Much more technical experts will hopefully chime in with science-driven replies...


----------



## JSR (Feb 27, 2006)

What you’re experiencing is fairly common for beginners. You probably need to work on both aerobic and strength exercises. A cadence sensor would be helpful to quantify your activity.

On the flats I try to keep my cadence between 80 and 100 rpm. A few weeks of that will help you understand your issue with easier gears on the hills.

To build strength you could find a hill requiring 60 To 70 rpm for ten minutes without running out of gas. Go there once a week and do 2 or 3 repeats. If it gets too easy just use a harder gear.

Do those things for a month and you’ll have a much better idea of where your sweet spot is on the hills.


----------



## No Time Toulouse (Sep 7, 2016)

Be careful; mashing hard and slow will destroy your knees and cause cramps, too. Sounds like you've never developed a good spin. How fast is your spin? I generally stay about 70 rpm, and I'm fairly slow; some guys keep it up around 100 rpms.


----------



## postcynic (Feb 20, 2020)

Yeah, I read that it's not good for your knees. So far no problems with me, but there's no guarantee that will persist. I never thought about timing my spins. They get pretty slow going uphill--I'm guessing 60 or so, but I'll have to measure.


----------



## Peter P. (Dec 30, 2006)

You don't say what your cadence in those higher gears is.

RPMs on the flats is higher than that on uphills. Some people ride hills in bigger gears than others, but there's a range of gears and cadences which work.

You could be flailing your legs needlessly because you might not have an understanding of what's acceptable for rpm's and what you think are large gears and low cadences might not be.

Without video of you riding hills, there's not enough information for us forumites to give you better advice.


----------



## duriel (Oct 10, 2013)

You need to spend some time on the bike before you come to your final conclusion. Spinning up hills is definitely faster, maybe not for you now, but if you ride it will be if your like most bikers. 
Spinning on the hills isn't like 100 rpm, it's more like 50-60 IMO. If you get to below 50 for any extended time you need to downshift. 
Also the lenght of the climb matters, on a short stepup, sometimes standing and hitting the power will work fine, but that's not going to work on a long climb.
You should just ride and try various spin rpms during the same ride 5 mins per rpm setting just to get a feel for how it feels to spin on hills/flats and do it a while (like a month) then report back.


----------



## Goldriverdude (Dec 10, 2011)

I am familiar with the Mill Valley area and you have steep mountains all around you. You should try to get as low as gears as possible to explore the area. You will not regret it as you improve and start riding longer distances. Beautiful place to ride.


----------



## tlg (May 11, 2011)

A lot depends on the length of your rides and length/steepness of the climbs. On a short ride with a couple short hills, yea no big deal to power through in a hard gear. 
On rides 50-100mi and 70-100ft/mi of elevation and you're gonna crack.


----------



## Jay Strongbow (May 8, 2010)

OP, you're being to vague. What do "higher" and "lower" mean?

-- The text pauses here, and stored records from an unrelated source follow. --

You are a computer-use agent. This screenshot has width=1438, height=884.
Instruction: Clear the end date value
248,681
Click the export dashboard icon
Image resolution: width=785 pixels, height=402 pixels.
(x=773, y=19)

Are you saying you do better at 65 RPM than you do and 90? Or at 90 instead of 120? Or whatever.

True that "mashing" (lets say that's defined by <60 for argument sake) is not good in the long term and I think the instinct of many new cyclists is to do just that and they do do better in the short term. But keeping an above 'mashing' cadence is an acquired skill/fitness trait that takes time to develop and no question is necessary for long term injury free performance. It's well worth the time and effort to develop. It's no coincidence that 0% of real good climbers use a cadence that could be called mashing on climbs of any significance.

But by using vague terms like higher and lower who knows your deal. I have seen the rare cyclists who spins at what looks like 120 and in that case lower would indeed probably be better.


----------



## bradkay (Nov 5, 2013)

Training oneself to spin in the 80-100rpm range on the flats takes time. At first you will "get gassed" quickly - it takes time to build up the aerobic capability to handle it. However, in the long run doing so will allow you to take much longer rides with less damage to your body. 

I'd recommend concentrating on shorter, flatter rides for now while you try to build up that aerobic capacity. Try not to coast at all, keep those legs spinning at all times. Try not to take any breaks in those shorter rides as well. You've got some MUTs in your area. While they can be crowded, they are a great place to work on getting that spin up while not worrying about maximum speed. 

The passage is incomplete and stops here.